See "What NOT to Flag" below for domain exceptions (horticulture landscape, child welfare foster, networking realm, etc.).

2. Syntax Tells (Noise + Soul)

Sentence structures LLMs reach for to sound balanced or significant.

Negative parallelism

LLMs overuse not X but Y and not just X, but also Y constructions to signal balance and sophistication. In moderation this is fine English. In quantity it is a clear tell.

Detect:

Three or more not X but Y / not just X, but Y / it's not about X, it's about Y structures in a single piece
Used where a direct claim would work: this isn't just a tool, it's a platform -> this is a platform

Fix: State the positive claim directly. If the contrast matters, keep one instance and rewrite the rest.

Forced tricolons (rule of three)

X, Y, and Z lists used for rhythm rather than enumeration. LLMs default to three items even when two or four would be more accurate.

Detect:

Adjective triplets where one adjective would carry the meaning: a fast, reliable, and scalable system
Noun triplets that are really the same concept: clarity, precision, and accuracy
Three-item lists where the third item is obviously padded to hit the count

Fix: Drop the weakest item. Use two items when the point is a contrast, four or more when it is an actual list.

Copula avoidance

LLMs avoid plain is / are / has / have in favor of elaborate constructions: serves as, marks, represents, features, offers, boasts, stands as.

Detect:

serves as where is works: it serves as a backup -> it is a backup
represents used as a replacement for is: this represents a shift -> this is a shift
boasts used for has: the app boasts 50 features -> the app has 50 features
marks used to inflate: this marks the first time -> this is the first time

Fix: Use the plain copula. Elaborate verbs should carry weight - do not spend them on simple identity claims.

Elegant variation

LLMs avoid repeating a noun within a paragraph, substituting increasingly strained synonyms. A character named Alice becomes the protagonist, the main character, the young woman, the eponymous heroine in four consecutive sentences.

Detect:

The same entity referred to by 3+ different nouns in close proximity
Strained synonyms where a pronoun or name repetition would be natural
Different technical terms for the same concept within one document

Fix: Use the name, or a pronoun. Repetition is fine. Forced variation is worse than repetition.

3. Tonal Tells (Soul)

The voice of the text gives away the author even when the words are individually defensible.

Travel-guide voice

Nestled between rolling hills, this vibrant city boasts a rich cultural heritage and a thriving arts scene. LLMs default to this register for any geographic or cultural topic.
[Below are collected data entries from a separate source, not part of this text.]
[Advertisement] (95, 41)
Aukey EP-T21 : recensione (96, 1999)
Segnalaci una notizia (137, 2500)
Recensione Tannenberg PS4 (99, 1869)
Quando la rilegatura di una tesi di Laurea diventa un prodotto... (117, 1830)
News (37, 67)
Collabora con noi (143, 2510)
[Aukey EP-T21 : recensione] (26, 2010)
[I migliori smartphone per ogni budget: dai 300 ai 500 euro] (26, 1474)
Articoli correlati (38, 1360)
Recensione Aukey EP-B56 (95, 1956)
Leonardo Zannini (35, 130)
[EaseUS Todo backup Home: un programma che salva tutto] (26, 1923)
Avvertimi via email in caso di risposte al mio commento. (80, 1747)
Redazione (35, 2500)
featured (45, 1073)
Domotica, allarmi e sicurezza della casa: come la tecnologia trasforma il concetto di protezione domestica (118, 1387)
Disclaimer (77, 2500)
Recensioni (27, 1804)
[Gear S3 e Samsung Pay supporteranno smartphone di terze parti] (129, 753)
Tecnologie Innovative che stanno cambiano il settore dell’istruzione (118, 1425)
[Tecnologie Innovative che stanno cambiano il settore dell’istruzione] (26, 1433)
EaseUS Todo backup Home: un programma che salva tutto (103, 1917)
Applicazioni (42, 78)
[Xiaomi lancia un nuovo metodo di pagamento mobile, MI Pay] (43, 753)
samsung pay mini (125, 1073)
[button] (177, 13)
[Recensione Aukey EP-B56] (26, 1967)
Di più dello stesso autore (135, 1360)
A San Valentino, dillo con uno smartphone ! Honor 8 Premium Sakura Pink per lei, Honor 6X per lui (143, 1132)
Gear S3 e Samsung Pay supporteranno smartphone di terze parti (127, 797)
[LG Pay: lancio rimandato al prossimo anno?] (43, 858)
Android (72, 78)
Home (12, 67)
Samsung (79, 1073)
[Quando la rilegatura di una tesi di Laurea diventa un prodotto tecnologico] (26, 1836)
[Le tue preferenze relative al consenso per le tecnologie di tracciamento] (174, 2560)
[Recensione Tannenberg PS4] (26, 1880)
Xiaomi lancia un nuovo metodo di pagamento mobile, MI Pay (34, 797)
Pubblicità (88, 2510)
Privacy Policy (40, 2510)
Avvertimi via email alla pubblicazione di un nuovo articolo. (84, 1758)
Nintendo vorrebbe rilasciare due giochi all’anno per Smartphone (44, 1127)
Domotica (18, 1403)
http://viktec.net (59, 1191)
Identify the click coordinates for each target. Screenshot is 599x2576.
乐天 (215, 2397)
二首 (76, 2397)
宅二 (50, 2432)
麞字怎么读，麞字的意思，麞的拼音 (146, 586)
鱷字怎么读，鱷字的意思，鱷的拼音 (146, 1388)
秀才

Detect: nestled, rolling hills, vibrant, thriving, rich heritage, bustling, charming, picturesque

Fix: State facts. The city has 300,000 people, two universities, and a jazz festival in August.

Promotional tone

Our commitment to excellence ensures we foster innovation and empower our customers to succeed. LLMs reach for press-release cadence when asked to describe any organization or product.

Detect: commitment to, empower, foster, ensure, strive, dedicated to, passionate about, industry-leading, cutting-edge, next-generation

Fix: Replace with specific claims. We help X customers do Y beats We empower customers to succeed.

Vague attribution

Experts say, industry reports indicate, observers have noted, many believe. LLMs use these when they want to assert something without a source. Real writers either cite or own the claim.

Detect:

experts say / experts agree without naming experts
industry reports / studies show without a study
observers have noted / critics argue without names
Plural sources say pointing to at most one source

Fix: Cite the source. Or own the claim. Or cut it - most of the time the surrounding sentence works without the attribution.

Significance padding

This marks a pivotal moment, underscoring broader trends in the industry. LLMs inflate the weight of routine events to pad word count.

Detect:

marks a pivotal moment
underscoring broader trends
highlighting the importance of
serves as a reminder that
in an era where
in today's fast-paced world

Fix: Delete the whole sentence. If what follows does not make sense without the padding, rewrite the surrounding paragraph.

Hedging and qualifier stacking

LLMs stack hedges and qualifiers to sound cautious or balanced. Each hedge by itself is fine English; stacking them makes every claim feel tentative.

Detect:

Frequent generally, typically, often, usually, in many cases, for the most part
Weak modal stacking: may, can, might, could potentially, arguably, relatively
Two or more hedges in the same clause: can generally be considered to be relatively reliable
Hedges on claims that the author clearly knows are true: this may help with performance (when benchmarks are already in the paragraph)

Fix: Delete the hedge and state the claim. If the claim really does need a caveat, state it concretely: on Linux only, for connections over 1000 RPS - not generally speaking.

Scaffolding padding

Phrases that wrap around the actual content without adding information. LLMs lean on these to sound organized or conversational.

Detect:

it's worth noting that, it's important to note, it's worth mentioning
in this article, we'll explore / in this guide, we'll cover (meta-commentary about the piece itself)
let's dive into / let's explore / let's take a look at
here's the thing: / the fact is: / the truth is:
at the end of the day / when all is said and done
as we've seen / as mentioned earlier / as previously discussed (when the reader just read it)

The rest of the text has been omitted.